(PROVIDED PASSAGE)

This Post Won’t Go Viral

Sunday, July 31, 2011
By Sharad Goel

This picture is definitely going viral

Sometime during the late 19th or early 20th century, a simian immunodeficiency virus that infects wild chimpanzees made the jump to humans who hunted the animals. The mutated human strains spread from one individual to the next through intimate contact — usually unprotected sex or needle sharing — often leaving carriers absent of symptoms for extended periods while they continued to transmit the virus. By the early 1980s, large numbers of injection-drug users and gay men exhibited signs of compromised immune systems. These first clinically recognized cases of AIDS, later traced back to HIV, were the start of a global pandemic that has claimed the lives of more than 25 million people to date.

For every book or album purchased because of a personal recommendation, how many were bought after simply browsing the stacks, reading a review, or seeing an advertisement?

HIV/AIDS, like many other contagious diseases, exemplifies the common view of so-called viral propagation, growing from a few initial cases to millions through close person-to-person interactions. (Ironically, not all viruses in fact exhibit “viral” transmission patterns. For example, Hepatitis A often spreads through contaminated drinking water.[1]) By analogy to such biological epidemics, the diffusion of products and ideas is conventionally assumed to occur “virally” as well, as evidenced by prevailing theoretical frameworks (e.g., the cascade and threshold models) and an obsession in the marketing world for all things social. The view of adoption as a contagious process is quite appealing. We have all, for example, solicited our friends for book and music recommendations, affirming the role of social ties in product purchases. For every book or album purchased because of a personal recommendation, however, how many were bought after simply browsing the stacks, reading a review, or seeing an advertisement? Despite hundreds of papers written about diffusion, there is surprisingly little work addressing this fundamental empirical question.

(End PROVIDED PASSAGE)
(SOURCE DATA)

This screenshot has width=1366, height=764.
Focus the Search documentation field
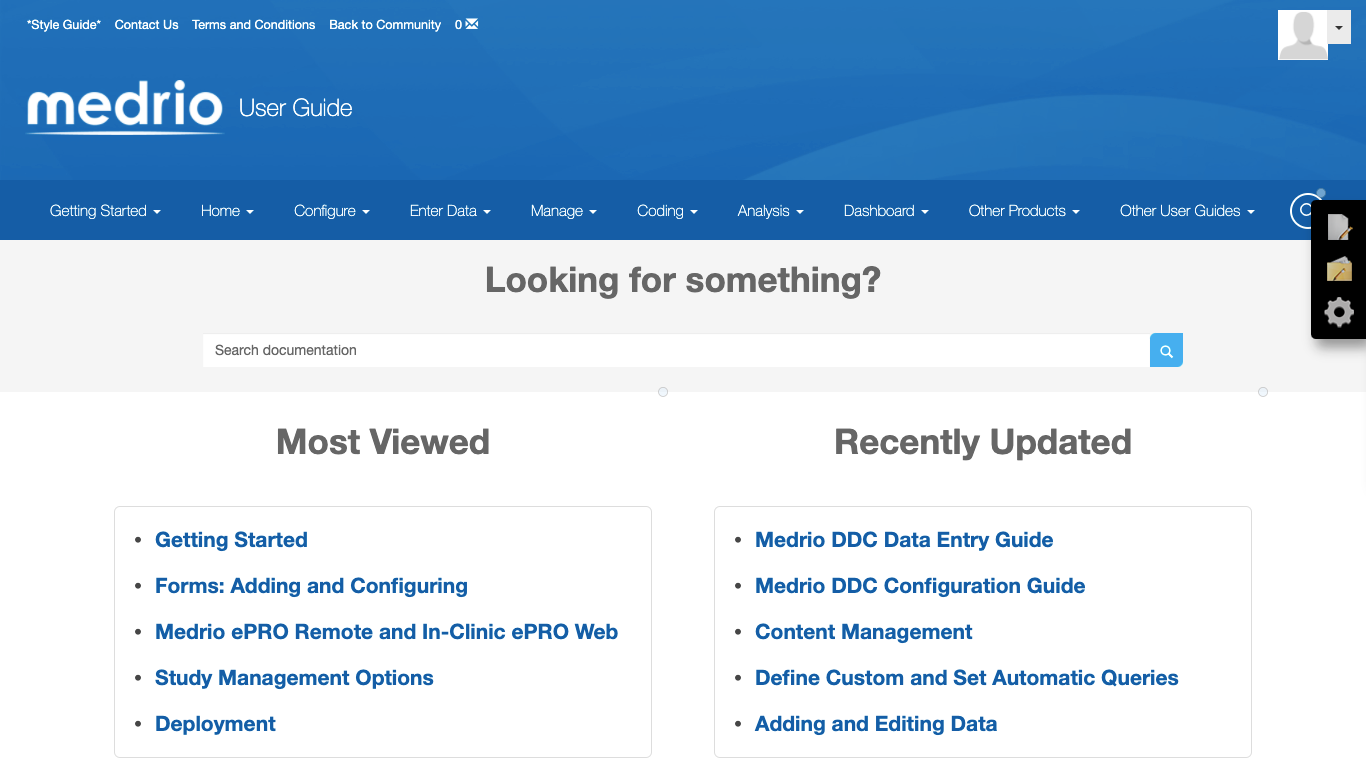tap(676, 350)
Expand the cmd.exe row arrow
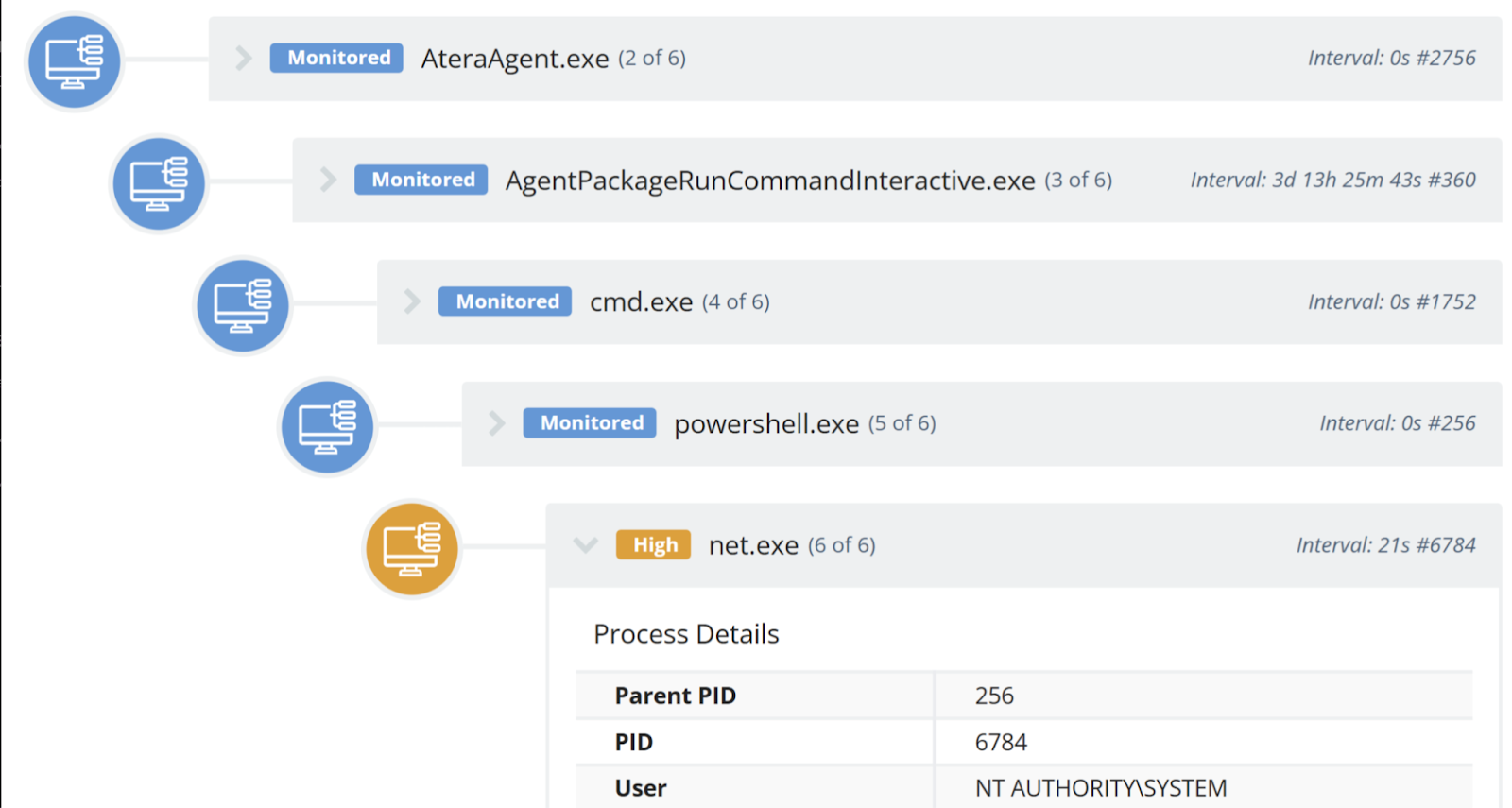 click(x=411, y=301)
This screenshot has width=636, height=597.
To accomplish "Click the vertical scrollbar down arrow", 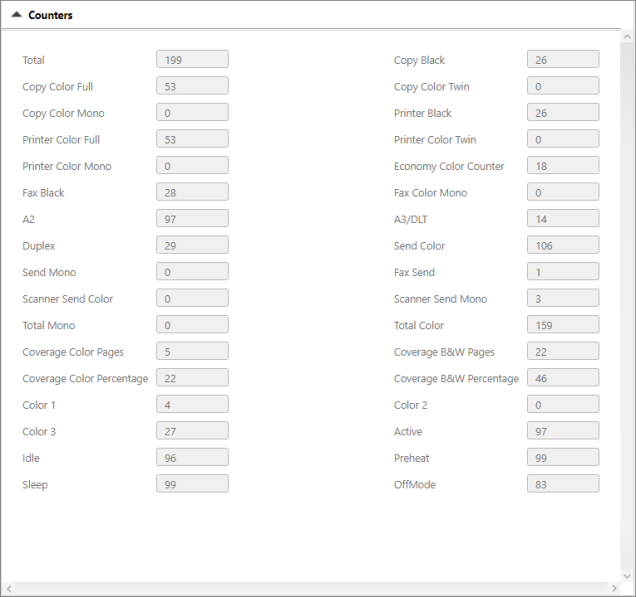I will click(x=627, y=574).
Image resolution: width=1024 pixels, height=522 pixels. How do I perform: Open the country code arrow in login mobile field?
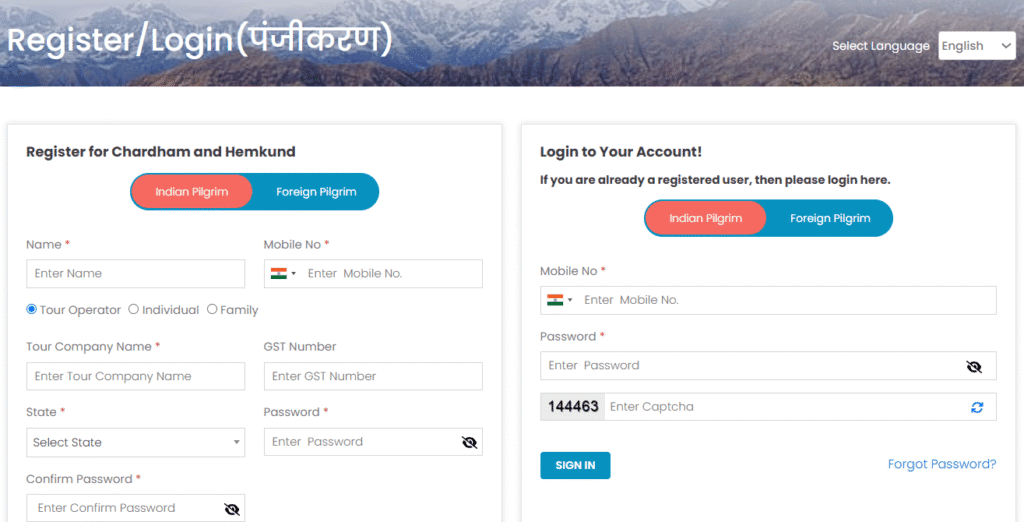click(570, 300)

(End SOURCE DATA)
(SOURCE DATA)

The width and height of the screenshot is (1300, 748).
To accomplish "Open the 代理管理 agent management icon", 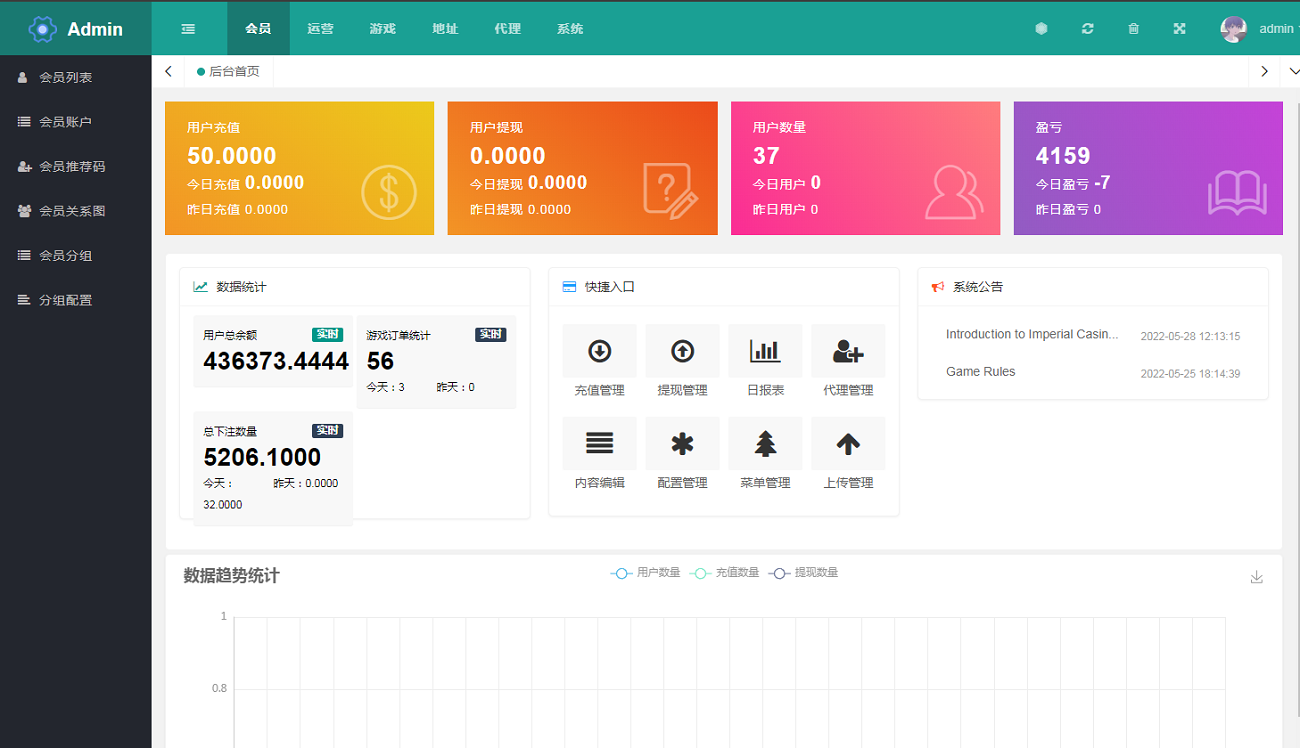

(End SOURCE DATA)

Answer these questions from the post on viral spread:
(a) How many lives has the HIV/AIDS pandemic claimed to date?
(b) Which disease is given as an example that often spreads through contaminated drinking water?
(c) Which two theoretical frameworks are named as examples?

(a) More than 25 million.
(b) Hepatitis A.
(c) The cascade and threshold models.